In the coming weeks, Sprint also expects to launch service in areas of Chicago, Los Angeles, New York City, Phoenix and Washington, D.C., covering approximately 2,180 square miles and 11.5 million people total across all 9 market areas.
Today service is available in the following locations:
- Atlanta: Sprint 5G covers approximately 150 square miles and 565,000 people from downtown to Dunwoody
- Dallas-Fort Worth: Sprint 5G covers approximately 575 square miles and 1.6 million people across the greater Dallas-Fort Worth area serving Irving and downtown Fort Worth, including Sundance Square, Las Colinas, and the North Dallas area from Preston Hollow to Addison.
- Houston: Sprint 5G covers approximately 165 square miles and 800,000 people across the cultural center of Houston from downtown to Memorial City Mall/City Centre Plaza.
- Kansas City: Sprint is the first wireless operator to launch 5G in its hometown, with service covering approximately 225 square miles and 625,000 people from downtown Kansas City, MO, to Overland Park, KS where the company is headquartered.
At the foundation of Sprint 5G is Massive MIMO, a technology that improves network capacity. Sprint is using 64T64R (64 transmitters 64 receivers) 5G Massive MIMO radios from Ericsson in Atlanta, Dallas-Fort Worth, Houston and Kansas City. These radios support split-mode, enabling Sprint to simultaneously deliver LTE Advanced and 5G NR service. Sprint’s 5G Massive MIMO radios run on its 2.5 GHz mid-band spectrum, and they are deployed on Sprint’s existing 4G cell sites, providing a nearly identical footprint for both 2.5 GHz LTE and 5G NR coverage.
Sprint's customers can experience 5G mobility with LG V50 ThinQ 5G, HTC 5G Hub, and this summer, Samsung Galaxy S10 5G.

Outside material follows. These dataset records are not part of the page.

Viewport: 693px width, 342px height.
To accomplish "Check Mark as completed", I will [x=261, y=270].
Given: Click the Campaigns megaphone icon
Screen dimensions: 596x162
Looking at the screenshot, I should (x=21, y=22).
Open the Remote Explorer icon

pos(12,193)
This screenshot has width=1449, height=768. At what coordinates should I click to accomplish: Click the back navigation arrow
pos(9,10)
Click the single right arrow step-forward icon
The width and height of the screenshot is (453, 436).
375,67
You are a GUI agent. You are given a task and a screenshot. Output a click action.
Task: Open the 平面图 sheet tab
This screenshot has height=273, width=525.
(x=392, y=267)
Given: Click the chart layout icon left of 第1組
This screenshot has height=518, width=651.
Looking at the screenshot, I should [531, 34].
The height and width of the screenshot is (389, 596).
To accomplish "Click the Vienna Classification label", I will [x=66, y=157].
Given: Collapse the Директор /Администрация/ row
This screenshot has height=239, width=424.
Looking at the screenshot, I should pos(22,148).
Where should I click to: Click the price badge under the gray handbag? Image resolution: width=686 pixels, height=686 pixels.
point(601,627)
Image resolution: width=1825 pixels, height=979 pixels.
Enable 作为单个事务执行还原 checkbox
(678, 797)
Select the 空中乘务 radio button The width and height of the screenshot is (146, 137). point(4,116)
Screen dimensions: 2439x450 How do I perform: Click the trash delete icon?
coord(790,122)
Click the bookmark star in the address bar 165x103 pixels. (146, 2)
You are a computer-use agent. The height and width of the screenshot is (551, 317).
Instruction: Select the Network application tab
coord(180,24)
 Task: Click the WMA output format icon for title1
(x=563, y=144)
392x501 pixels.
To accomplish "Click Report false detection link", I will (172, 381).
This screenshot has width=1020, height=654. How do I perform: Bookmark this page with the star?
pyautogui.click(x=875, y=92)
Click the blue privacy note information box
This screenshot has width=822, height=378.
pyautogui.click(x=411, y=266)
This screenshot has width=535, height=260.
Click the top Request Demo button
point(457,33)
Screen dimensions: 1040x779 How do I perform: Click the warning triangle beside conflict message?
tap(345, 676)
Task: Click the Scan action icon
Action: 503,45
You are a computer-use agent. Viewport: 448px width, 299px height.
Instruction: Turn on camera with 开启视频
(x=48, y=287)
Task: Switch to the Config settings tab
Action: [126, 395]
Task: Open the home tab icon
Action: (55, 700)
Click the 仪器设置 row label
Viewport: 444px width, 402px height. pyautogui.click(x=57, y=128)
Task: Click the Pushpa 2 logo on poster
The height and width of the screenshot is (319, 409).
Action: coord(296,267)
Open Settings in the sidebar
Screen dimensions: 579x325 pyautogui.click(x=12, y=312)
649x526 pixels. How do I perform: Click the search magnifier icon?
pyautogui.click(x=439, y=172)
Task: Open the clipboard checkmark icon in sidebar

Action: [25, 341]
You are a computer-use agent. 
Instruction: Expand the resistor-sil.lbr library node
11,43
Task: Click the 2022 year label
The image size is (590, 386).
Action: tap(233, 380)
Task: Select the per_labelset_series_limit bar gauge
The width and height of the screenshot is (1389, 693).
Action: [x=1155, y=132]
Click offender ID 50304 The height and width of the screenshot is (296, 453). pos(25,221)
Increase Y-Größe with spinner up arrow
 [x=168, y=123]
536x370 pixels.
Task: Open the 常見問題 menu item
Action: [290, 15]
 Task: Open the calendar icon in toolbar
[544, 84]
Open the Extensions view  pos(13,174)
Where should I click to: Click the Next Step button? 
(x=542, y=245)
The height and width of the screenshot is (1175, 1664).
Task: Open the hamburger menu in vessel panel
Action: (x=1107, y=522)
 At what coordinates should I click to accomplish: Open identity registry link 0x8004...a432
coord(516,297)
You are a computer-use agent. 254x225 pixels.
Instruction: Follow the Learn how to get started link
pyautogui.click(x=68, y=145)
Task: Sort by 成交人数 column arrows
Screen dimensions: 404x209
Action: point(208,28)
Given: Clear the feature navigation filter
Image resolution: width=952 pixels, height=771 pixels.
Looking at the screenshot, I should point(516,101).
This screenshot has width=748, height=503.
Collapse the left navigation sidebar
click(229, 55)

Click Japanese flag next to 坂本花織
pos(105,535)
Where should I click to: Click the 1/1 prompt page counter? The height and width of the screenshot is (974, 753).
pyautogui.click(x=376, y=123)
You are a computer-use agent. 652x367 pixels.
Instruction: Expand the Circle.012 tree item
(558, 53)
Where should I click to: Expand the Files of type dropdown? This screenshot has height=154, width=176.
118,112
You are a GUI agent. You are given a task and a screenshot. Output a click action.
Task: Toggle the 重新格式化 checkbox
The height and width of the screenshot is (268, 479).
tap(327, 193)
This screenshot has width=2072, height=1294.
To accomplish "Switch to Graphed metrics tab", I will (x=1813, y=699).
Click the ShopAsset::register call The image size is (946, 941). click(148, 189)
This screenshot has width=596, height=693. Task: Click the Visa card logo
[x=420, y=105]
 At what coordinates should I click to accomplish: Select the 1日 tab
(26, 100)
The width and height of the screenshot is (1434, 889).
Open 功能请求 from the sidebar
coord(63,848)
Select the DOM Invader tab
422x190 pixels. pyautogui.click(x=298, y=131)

Rivals Verizon and AT&T have concentrated their launch 5G efforts on millimeter-wave technology, which delivers truly next-level data speeds that can exceed 1Gbps — but with the trade-off of extremely spotty coverage.
In Verizon’s case, coverage is strong when you’re in close proximity to one of its 5G nodes, but quickly drops off as you move away and disappears entirely once the node is out of sight. Indoor coverage is also essentially nonexistent, with Verizon falling back to LTE speeds since windows and walls are enough to defeat millimeter wave.
By contrast, Sprint is using what it calls “split mode” to allow devices to combine 5G NR and LTE Advanced for faster download speeds and, more importantly, 5G coverage that’s somewhat consistent. Sprint isn’t relying on the same high-frequency millimeter-wave tech as Verizon and AT&T at the moment. Instead, it’s building 5G on top of its mid-band 2.5GHz wireless spectrum.
Sprint’s promise is that its 5G network will be up to five times faster than LTE.